Yang kedua adalah Chatib Basri, seorang teknokrat yang pernah menjabat sebagai Menteri Keuangan (2013-14) dan Ketua Badan Koordinasi Penanaman Modal (2012-13) di bawah Presiden Yudhoyono. Chatib dianggap sebagai perantara; ia berhati-hati tetapi tidak sekonservatif Sri Mulyani, sehingga memberikan ruang untuk negosiasi dan solusi inovatif. Hubungan baiknya dengan para pemangku kepentingan politik, akademisi, dan sektor swasta akan sangat penting untuk negosiasi anggaran.

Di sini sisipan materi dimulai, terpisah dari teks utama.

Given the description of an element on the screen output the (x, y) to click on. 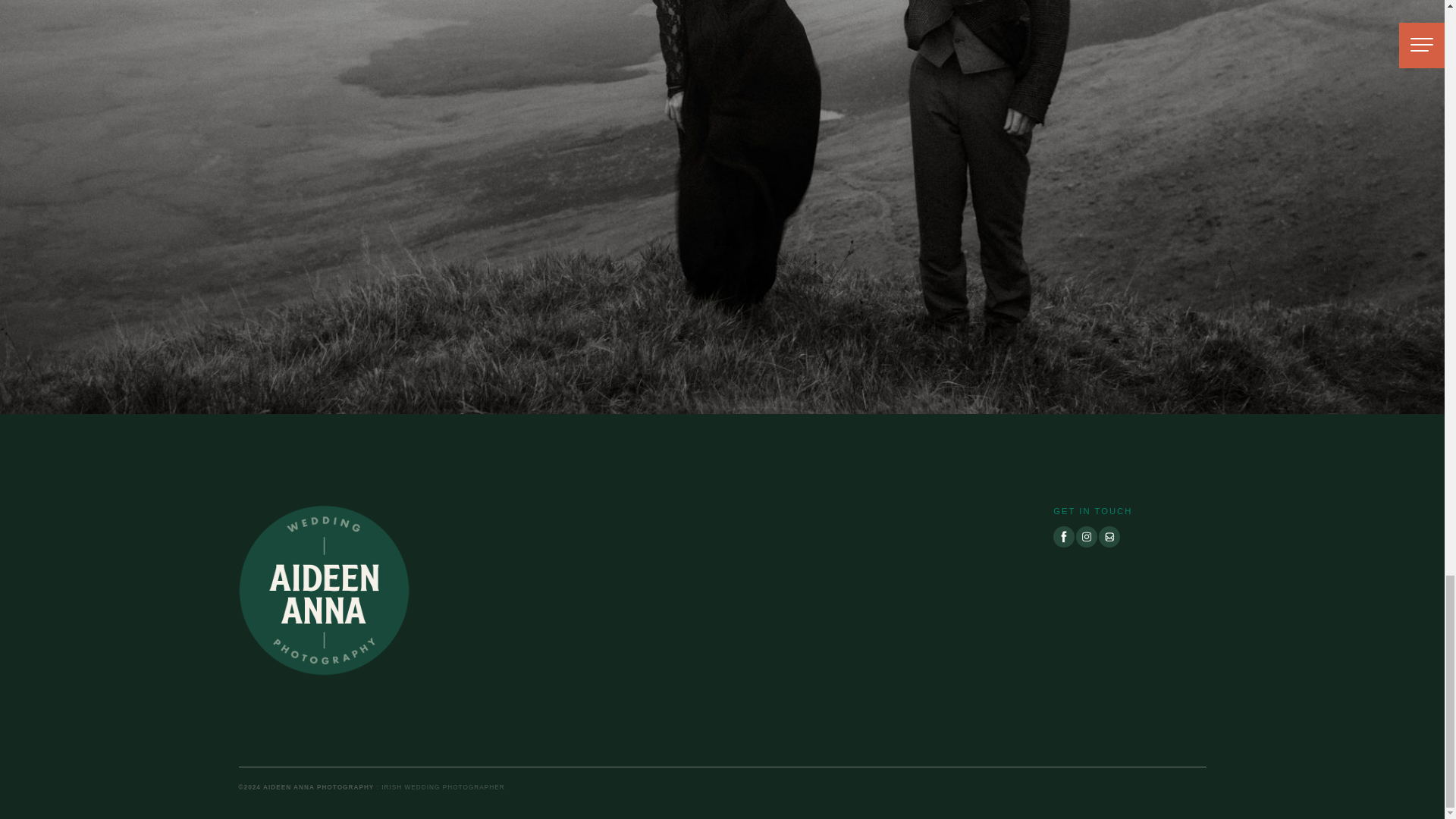
Aideen Anna Photography (323, 589)
Given the description of an element on the screen output the (x, y) to click on. 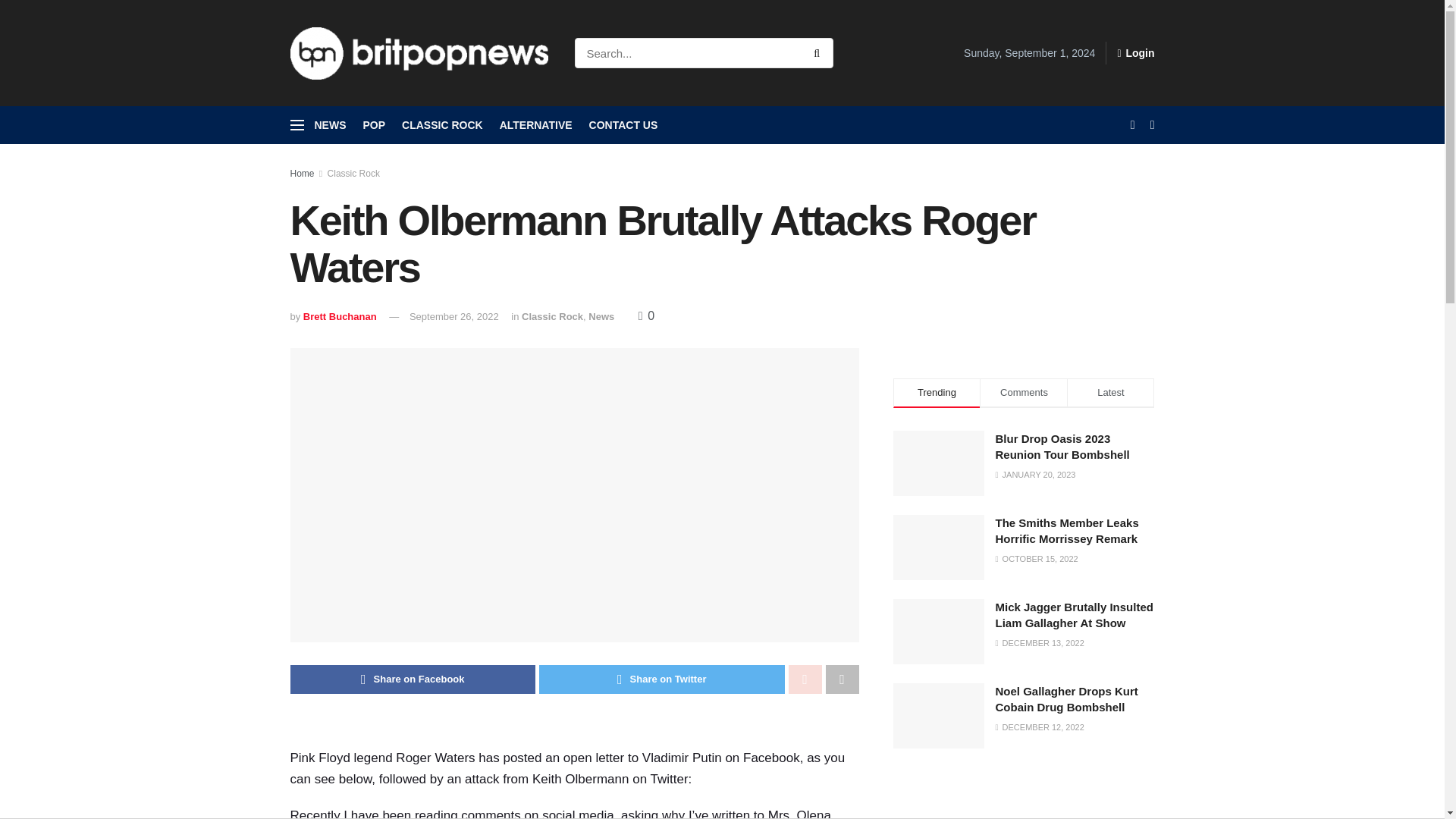
Classic Rock (353, 173)
Brett Buchanan (339, 316)
Login (1135, 53)
Home (301, 173)
0 (646, 315)
September 26, 2022 (454, 316)
Share on Facebook (412, 679)
CLASSIC ROCK (442, 125)
News (601, 316)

Nama ketiga adalah Kartika Wirjoatmodjo (Tiko). Seperti Budi, Tiko merupakan bankir ternama. Ia dikenal sebagai manajer yang handal saat menjabat sebagai Direktur Utama Mandiri (2016-19) dan Wakil Menteri Badan Usaha Milik Negara sejak 2019. Sebagai bankir, Tiko memahami dinamika keuangan kelompok usaha besar di Indonesia. Berkat kepiawaiannya tersebut, muncul spekulasi jika Prabowo memisahkan Ditjen Pajak dari Kementerian Keuangan, Tiko akan menjadi kandidat untuk memimpin Departemen Pajak baru ini.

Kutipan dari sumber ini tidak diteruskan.